Excerpted data START

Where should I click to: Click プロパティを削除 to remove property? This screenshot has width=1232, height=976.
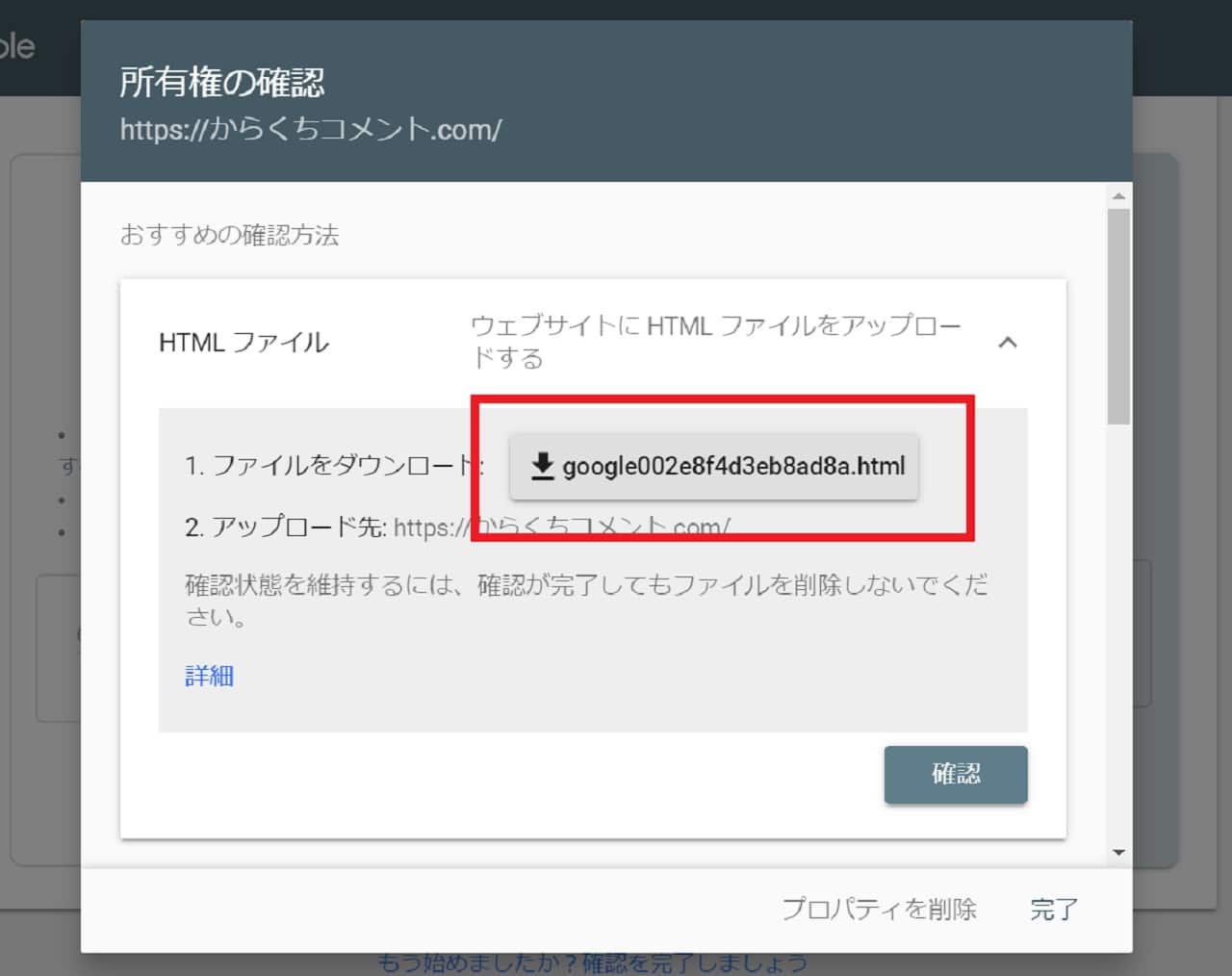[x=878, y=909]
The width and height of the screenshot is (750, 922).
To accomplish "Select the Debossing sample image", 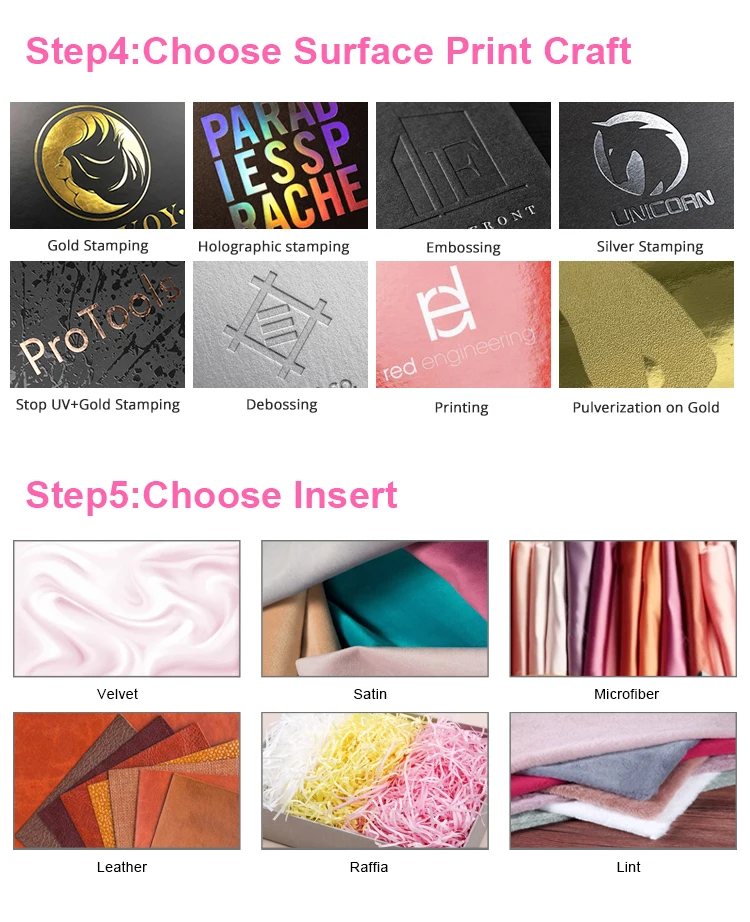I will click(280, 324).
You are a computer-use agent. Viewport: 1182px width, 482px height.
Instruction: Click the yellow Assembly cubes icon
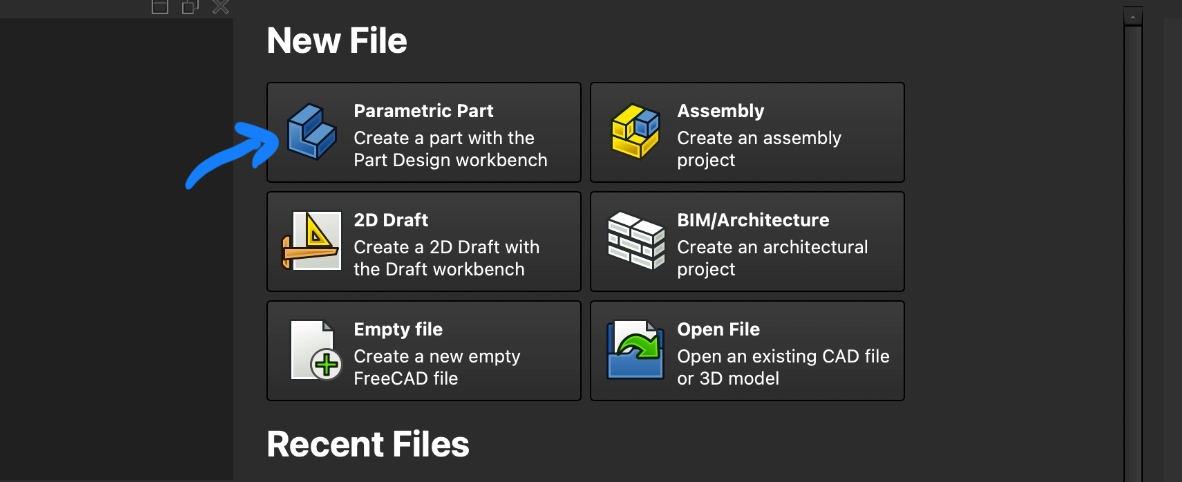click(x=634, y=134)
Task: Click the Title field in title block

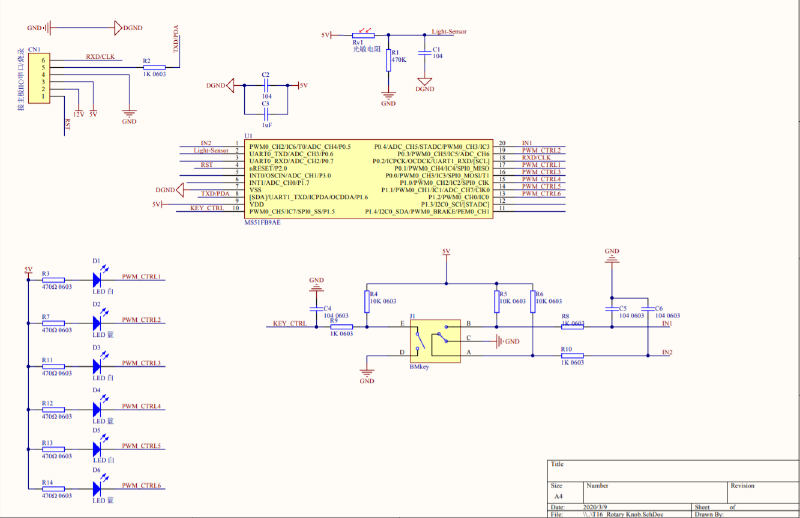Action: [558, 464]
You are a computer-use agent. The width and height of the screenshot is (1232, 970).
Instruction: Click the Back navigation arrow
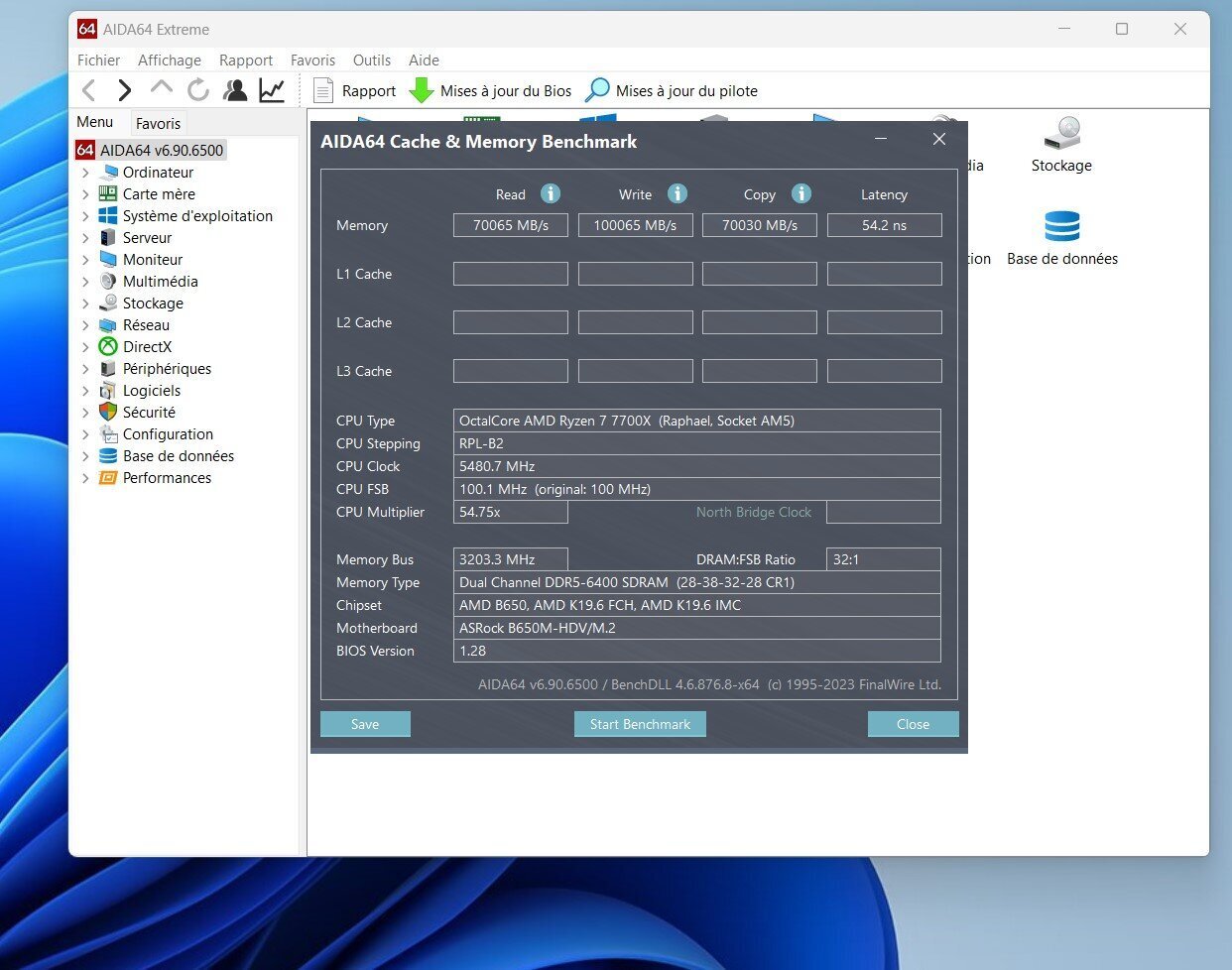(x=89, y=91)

Excerpted data END

- [Assignment]
I would like an exact copy of the lines from the one holding "Instruction: Click the yellow" through the last line of the entries above, with the pictures left out.

- [Answer box]
Instruction: Click the yellow Assembly cubes icon
click(x=634, y=134)
Task: Click the Title field in title block

Action: [558, 464]
You are a computer-use agent. The width and height of the screenshot is (1232, 970).
Instruction: Click the Back navigation arrow
(x=89, y=91)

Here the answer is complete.